La culture judéo-chrétienne accorde une place primordiale à la vérité. Saint Augustin dénonçait catégoriquement le mensonge, évoquant l'incompatibilité entre cette tradition et toute forme de tromperie politique. L'évaluation des programmes politiques à la lumière des principes bibliques de vérité et d'intégrité met souvent en évidence des insuffisances.
La malhonnêteté et la tromperie sont fermement condamnées dans l'éthique chrétienne. L'Épître aux Éphésiens exhorte les croyants à rejeter le mensonge et à se parler dans un esprit de vérité. La Bible désigne Satan comme le "père du mensonge", illustrant ainsi la gravité de toute forme de tromperie. Pour les chrétiens engagés politiquement, un dilemme éthique peut surgir entre la recherche de la vérité et les compromis politiques. D'où l'importance de la décision basée sur la conscience et la théorie du moindre mal comme points de repères pour guider la décision politique ou électorale dans une perspective chrétienne. Nous y reviendrons plus loin.

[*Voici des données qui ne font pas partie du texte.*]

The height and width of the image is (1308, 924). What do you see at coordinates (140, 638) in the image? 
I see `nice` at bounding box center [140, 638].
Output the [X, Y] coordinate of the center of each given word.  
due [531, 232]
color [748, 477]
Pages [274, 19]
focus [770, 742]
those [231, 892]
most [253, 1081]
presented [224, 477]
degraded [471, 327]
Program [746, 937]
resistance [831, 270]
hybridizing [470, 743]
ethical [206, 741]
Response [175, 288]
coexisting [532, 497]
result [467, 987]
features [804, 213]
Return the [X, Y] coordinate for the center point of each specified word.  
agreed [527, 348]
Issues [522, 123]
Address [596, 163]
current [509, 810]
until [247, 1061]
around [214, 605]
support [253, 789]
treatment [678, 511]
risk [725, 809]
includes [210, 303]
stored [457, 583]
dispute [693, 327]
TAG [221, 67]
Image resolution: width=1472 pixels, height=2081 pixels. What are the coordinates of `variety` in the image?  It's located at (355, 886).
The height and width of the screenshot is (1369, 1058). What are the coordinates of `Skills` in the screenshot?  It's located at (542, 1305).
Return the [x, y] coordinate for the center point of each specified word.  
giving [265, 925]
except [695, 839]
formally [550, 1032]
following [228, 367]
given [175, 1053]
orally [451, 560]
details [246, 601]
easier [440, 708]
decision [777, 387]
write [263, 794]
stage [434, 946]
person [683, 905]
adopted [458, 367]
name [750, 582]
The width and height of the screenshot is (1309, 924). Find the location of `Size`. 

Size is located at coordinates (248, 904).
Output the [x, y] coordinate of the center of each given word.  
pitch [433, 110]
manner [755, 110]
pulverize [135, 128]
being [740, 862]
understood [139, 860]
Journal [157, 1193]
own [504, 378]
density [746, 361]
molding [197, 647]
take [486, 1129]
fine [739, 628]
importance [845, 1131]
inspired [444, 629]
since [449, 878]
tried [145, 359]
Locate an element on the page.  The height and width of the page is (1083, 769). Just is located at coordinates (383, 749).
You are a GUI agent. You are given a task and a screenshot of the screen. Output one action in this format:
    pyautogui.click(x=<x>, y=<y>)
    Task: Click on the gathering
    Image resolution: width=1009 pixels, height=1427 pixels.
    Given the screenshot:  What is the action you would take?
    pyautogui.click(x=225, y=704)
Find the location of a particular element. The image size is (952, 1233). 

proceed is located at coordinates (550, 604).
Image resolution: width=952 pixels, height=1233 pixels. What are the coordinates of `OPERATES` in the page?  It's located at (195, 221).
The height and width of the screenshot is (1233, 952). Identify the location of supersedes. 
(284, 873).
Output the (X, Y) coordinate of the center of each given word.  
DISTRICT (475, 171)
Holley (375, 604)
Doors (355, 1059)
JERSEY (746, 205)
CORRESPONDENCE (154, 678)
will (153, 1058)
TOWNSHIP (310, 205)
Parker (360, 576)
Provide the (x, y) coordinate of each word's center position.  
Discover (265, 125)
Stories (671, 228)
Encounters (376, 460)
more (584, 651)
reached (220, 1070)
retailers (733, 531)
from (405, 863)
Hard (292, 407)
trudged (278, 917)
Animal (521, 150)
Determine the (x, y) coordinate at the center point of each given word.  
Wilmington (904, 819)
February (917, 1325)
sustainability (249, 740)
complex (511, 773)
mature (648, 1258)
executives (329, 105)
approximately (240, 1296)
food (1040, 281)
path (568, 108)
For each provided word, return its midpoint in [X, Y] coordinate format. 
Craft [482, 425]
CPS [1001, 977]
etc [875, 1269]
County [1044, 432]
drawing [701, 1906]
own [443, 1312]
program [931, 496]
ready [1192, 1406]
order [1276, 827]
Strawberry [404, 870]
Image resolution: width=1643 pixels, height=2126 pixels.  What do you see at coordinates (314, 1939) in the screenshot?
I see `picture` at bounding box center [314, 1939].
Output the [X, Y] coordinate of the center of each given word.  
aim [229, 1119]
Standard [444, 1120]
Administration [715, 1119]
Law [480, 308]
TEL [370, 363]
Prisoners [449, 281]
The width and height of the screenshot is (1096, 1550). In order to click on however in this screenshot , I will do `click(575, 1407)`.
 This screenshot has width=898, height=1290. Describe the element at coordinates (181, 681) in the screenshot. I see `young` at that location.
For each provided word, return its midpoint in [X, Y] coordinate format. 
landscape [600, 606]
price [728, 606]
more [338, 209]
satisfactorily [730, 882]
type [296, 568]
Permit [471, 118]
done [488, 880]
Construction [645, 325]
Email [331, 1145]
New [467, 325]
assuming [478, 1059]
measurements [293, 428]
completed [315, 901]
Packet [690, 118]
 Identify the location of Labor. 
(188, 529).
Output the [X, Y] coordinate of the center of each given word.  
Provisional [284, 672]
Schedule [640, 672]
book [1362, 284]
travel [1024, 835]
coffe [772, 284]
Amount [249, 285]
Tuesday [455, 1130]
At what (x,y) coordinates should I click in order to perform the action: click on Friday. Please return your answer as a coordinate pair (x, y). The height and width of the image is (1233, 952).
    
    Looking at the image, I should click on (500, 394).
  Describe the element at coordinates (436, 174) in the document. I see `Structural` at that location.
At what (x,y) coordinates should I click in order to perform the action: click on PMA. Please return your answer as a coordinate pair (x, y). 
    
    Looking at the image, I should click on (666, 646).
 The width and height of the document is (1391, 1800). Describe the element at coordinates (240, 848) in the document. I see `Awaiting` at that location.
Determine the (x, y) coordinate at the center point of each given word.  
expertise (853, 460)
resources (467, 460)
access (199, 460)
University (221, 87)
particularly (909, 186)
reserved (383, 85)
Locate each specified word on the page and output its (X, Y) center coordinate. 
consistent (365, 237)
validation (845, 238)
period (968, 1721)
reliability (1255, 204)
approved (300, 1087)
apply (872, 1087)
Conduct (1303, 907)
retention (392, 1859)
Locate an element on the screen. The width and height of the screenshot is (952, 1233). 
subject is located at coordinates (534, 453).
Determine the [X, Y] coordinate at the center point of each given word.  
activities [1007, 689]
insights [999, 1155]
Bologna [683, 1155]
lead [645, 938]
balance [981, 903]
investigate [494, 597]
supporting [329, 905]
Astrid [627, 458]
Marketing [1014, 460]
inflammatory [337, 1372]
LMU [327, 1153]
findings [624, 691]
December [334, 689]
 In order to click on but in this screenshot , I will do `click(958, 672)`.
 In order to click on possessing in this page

Nous sommes d’avis que la foi chrétienne, en particulier dans sa dimension morale et éthique, offre un éclairage pertinent sur les débats concernant la vérité et la post-vérité en politique et en démocratie, et mérite d'être considérée en tant que clé d'interprétation. Les idées des théologiens Johann Baptist Metz et Kenneth R. Himes seront évoquées à l'occasion pour enrichir notre réflexion. Ces auteurs affirment que la foi chrétienne implique un engagement dans la sphère politique qui est un domaine essentiel où se jouent la poursuite de la justice, de la paix et du bien commun dans une perpective où la vérité en politique est un fondement d’une société en quête de justice et non pas d’abord une notion abstraite ou une doctrine [1] ; elle a des implications morales et éthiques déterminantes pour la recherche de la justice sociale, de la paix et de la dignité humaine.
Note
[1] C’est pourquoi nous préférons utiliser l’appellation enseignement social de l’Église plutôt que le terme doctrine sociale. La première terminologie fait référence à un enseignement ouvert et dynamique qui évolue avec les enjeux sociaux et politiques de son temps plutôt qu’à une doctrine où tout serait fixé à l’avance et immuable.